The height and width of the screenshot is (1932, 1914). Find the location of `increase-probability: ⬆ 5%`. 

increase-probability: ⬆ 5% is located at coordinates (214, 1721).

* * *

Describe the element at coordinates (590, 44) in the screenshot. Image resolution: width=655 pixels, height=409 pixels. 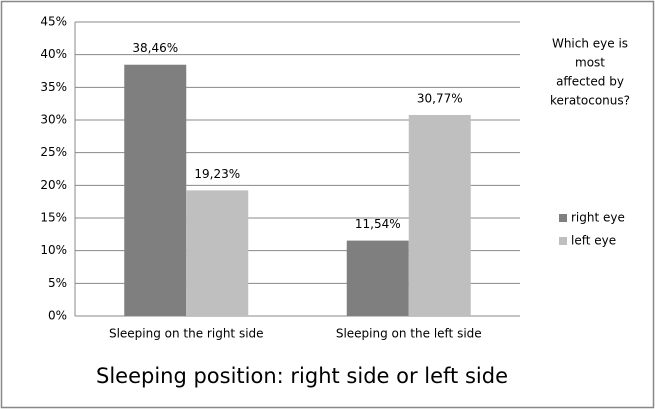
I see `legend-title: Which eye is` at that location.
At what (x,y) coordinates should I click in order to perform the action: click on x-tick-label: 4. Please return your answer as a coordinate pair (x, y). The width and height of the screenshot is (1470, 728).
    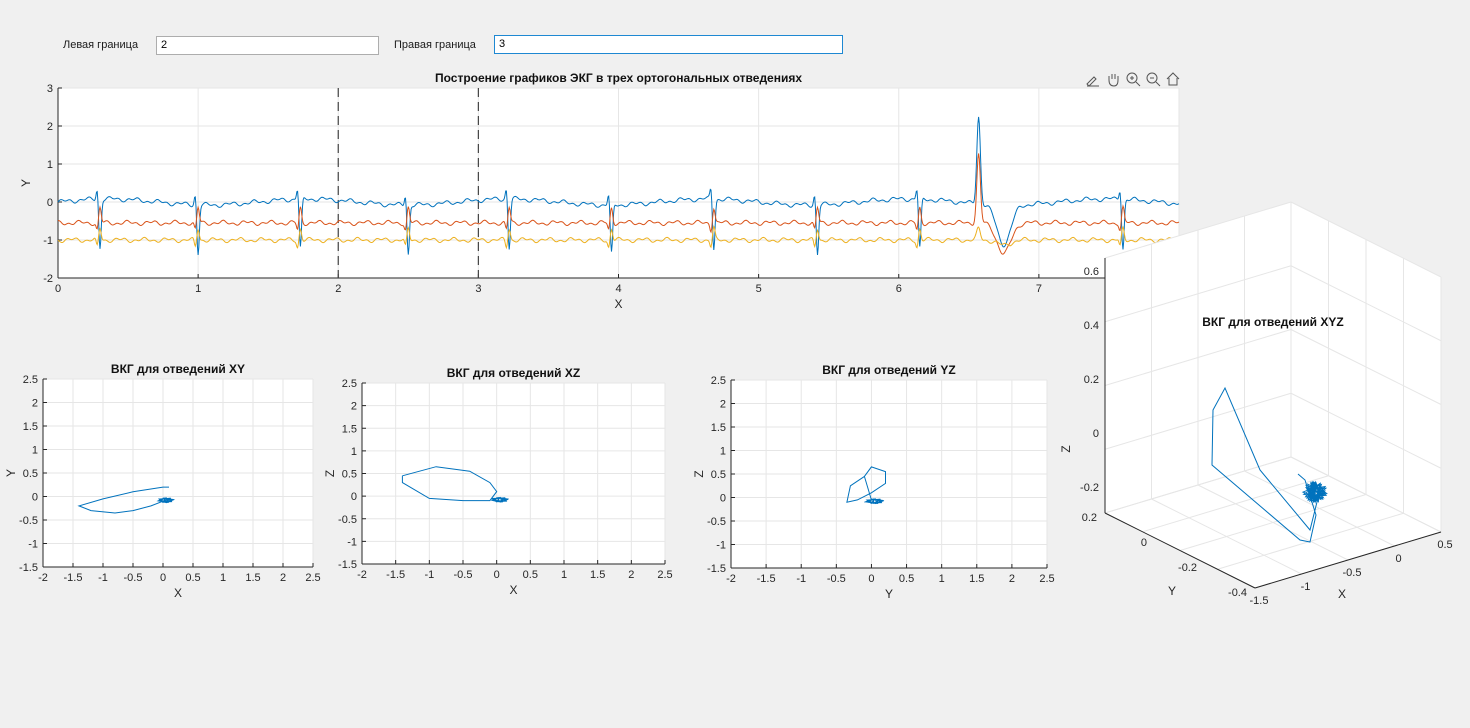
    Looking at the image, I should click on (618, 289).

YOUR GOAL: In the material, from the line containing "The height and" up to and including the line containing "increase-probability: ⬆ 5% is", swap "screenshot" for "image". Give back only those lines with everything else left the same.

SOLUTION FOR THIS PROBLEM:
The height and width of the image is (1932, 1914). Find the location of `increase-probability: ⬆ 5%`. 

increase-probability: ⬆ 5% is located at coordinates (214, 1721).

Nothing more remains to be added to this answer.